Oil fell as U.S. crude and fuel supplies climbed more than analysts estimated amid concern that a contracting German economy may drag Europe into recession.
Futures dropped as much as 1.7 percent after a government report showed that crude inventories rose 4.96 million barrels last week, almost five times the gain projected in a Bloomberg News survey of analysts. Fuel supplies jumped as demand decreased. Oil also slipped as Germany’s Federal Statistics Office said Europe’s largest economy shrank last quarter.
The Energy Department report “gives a clear and consistent bearish signal across the board,” said Tim Evans, an energy analyst at Citi Futures Perspective in New York. “There were larger-than-expected builds in supply and product demand was weaker.”
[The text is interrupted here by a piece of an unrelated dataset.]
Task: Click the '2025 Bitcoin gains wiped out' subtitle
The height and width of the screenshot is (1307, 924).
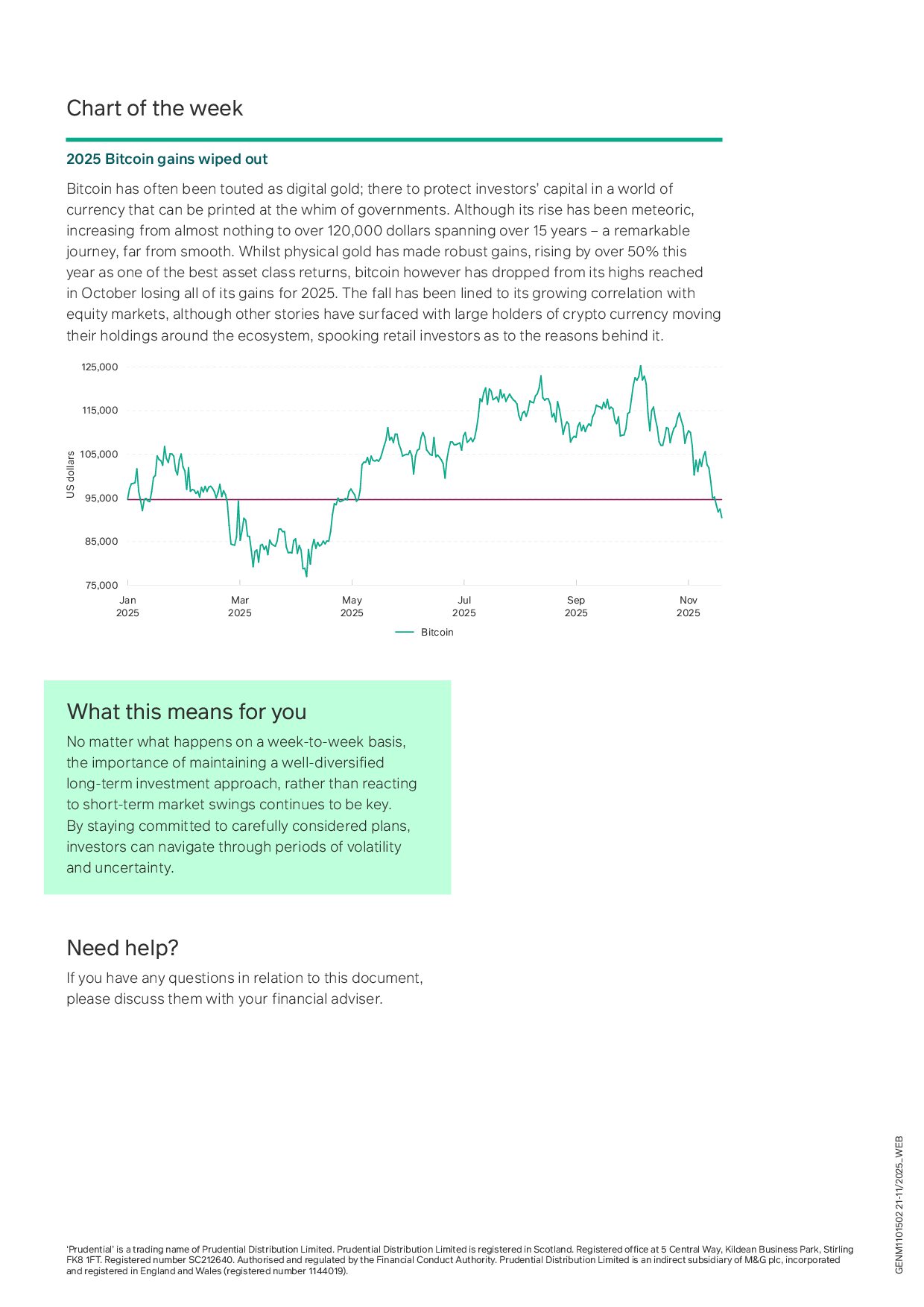Action: (x=167, y=159)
Crude oil for February delivery declined 82 cents, or 0.8 percent, to $101.42 a barrel at 11:27 a.m. on the New York Mercantile Exchange. The contract dropped as much as $1.69 to $100.55. Prices are up 11 percent from a year earlier.
Brent oil for February settlement fell 27 cents, or 0.2 percent, to $113.01 a barrel on the London-based ICE Futures Europe exchange.
The oil supply increase left inventories at 334.6 million barrels, the highest level since the week ended Dec. 2. A 1 million barrel gain was forecast, according to the median of 12 analyst estimates in the Bloomberg News survey.
Gasoline supplies climbed 3.61 million barrels to 223.8 million in the week ended Jan. 6, the highest level since March, the report showed. Analysts projected a 2.25 million barrel gain in stockpiles. Demand (DOEDMGAS) for the fuel tumbled 4.4 percent to 8.18 million barrels a day, the lowest level since February 2003.
European Economies
German gross domestic product decreased by about 0.25 percent in the fourth quarter from the third, the Federal Statistics Office in Wiesbaden said today in an unofficial estimate. Spain’s industrial output fell 7 percent in November from a year earlier, the National Statistics Institute in Madrid said in an e-mailed statement today.